We know we’re in for a different kind of Easter this year.
I think of Jesus’ disciples, though. They journeyed from Bethany to Jerusalem every day, assuming the week would culminate with their traditional Passover celebrations. They’d sing the same songs—from memory and not song sheets. They’d eat the traditional meal with the same symbolic foods—lamb, bitter herbs, sweetened apples, wine, and bread. But they would remember that evening as the most devastating night of their lives.
As Jesus was ushered to his execution by a gang swinging clubs and swords, his closest friends fled. Passover celebrations, for the disciples, were canceled.
When the arresting mob grabbed one of Jesus’ disciples by the collar, he wriggled free of his robe and escaped, naked. In deep humiliation he must have rushed through the grove hiding in the shadows of gnarled tree trunks, shocked that the night had ended like this.
Peter fled with blood from a man’s ear drying on his knife.
The rest of them hid in Jerusalem’s spare rooms and alleys.
The celebration was canceled.
But what they didn’t understand was that God was orchestrating another cancellation.
There were cosmic charges leveled against the disciples. Instead of dying with Jesus in solidarity and loyalty as they had so recently promised, they each panicked. In fear, they reasoned it would be better to live without Jesus than to die with him.

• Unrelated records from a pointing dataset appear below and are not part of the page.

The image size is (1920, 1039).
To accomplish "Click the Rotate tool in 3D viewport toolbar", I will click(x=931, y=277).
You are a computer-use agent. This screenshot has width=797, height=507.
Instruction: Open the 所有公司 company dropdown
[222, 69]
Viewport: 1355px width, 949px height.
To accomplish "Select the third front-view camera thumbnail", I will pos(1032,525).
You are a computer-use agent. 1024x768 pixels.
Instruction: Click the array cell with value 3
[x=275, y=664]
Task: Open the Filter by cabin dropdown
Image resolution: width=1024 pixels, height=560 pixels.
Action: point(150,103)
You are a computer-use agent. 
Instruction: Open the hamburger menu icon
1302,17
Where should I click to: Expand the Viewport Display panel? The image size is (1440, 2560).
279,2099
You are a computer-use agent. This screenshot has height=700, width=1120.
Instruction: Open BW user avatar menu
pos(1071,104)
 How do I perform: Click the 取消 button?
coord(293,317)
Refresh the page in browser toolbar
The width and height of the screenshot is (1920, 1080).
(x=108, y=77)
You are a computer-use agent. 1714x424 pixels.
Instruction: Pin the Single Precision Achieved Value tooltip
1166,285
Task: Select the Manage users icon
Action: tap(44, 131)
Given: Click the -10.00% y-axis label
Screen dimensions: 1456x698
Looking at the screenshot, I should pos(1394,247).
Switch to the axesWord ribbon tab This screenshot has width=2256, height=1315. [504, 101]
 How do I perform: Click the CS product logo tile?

They committed cosmic treason. Denial. Desertion. Self-preservation at the expense of a loved one.
But while we–and the disciples–were making well-reasoned excuses and rationalizing sin, Jesus was crucified in our place.
The sin was ours, but he suffered for it. He accepted my sentence, endured my punishment, hung under my charges, and died in my place. And Christ’s punishment for my sin was acceptable to God.
“He canceled the record of the charges against us and took it away by nailing it to the cross” (Colossians 2:14, NLT).
Jesus said, “It is finished.” God forgave us all our sins.
At the cross, Jesus initiated an unfair trade. In exchange for my record of sin, he held out his own holy, perfect record to me and said, “Here, this is for you. Take it and claim it as your own. It’s a gift.”
God’s gift of grace to us in Christ can’t be canceled or retracted.
Such a permanent gift turns panic into preaching. It clothes naked cowards with clean linen robes. Rebels become sons and daughters. It is the reason we remember Christ’s crucifixion as “Good Friday.”
If your Easter celebrations were canceled, let it be a precious reminder that sin’s power and penalty are canceled too, but God’s gifts of forgiveness and grace continue as planned.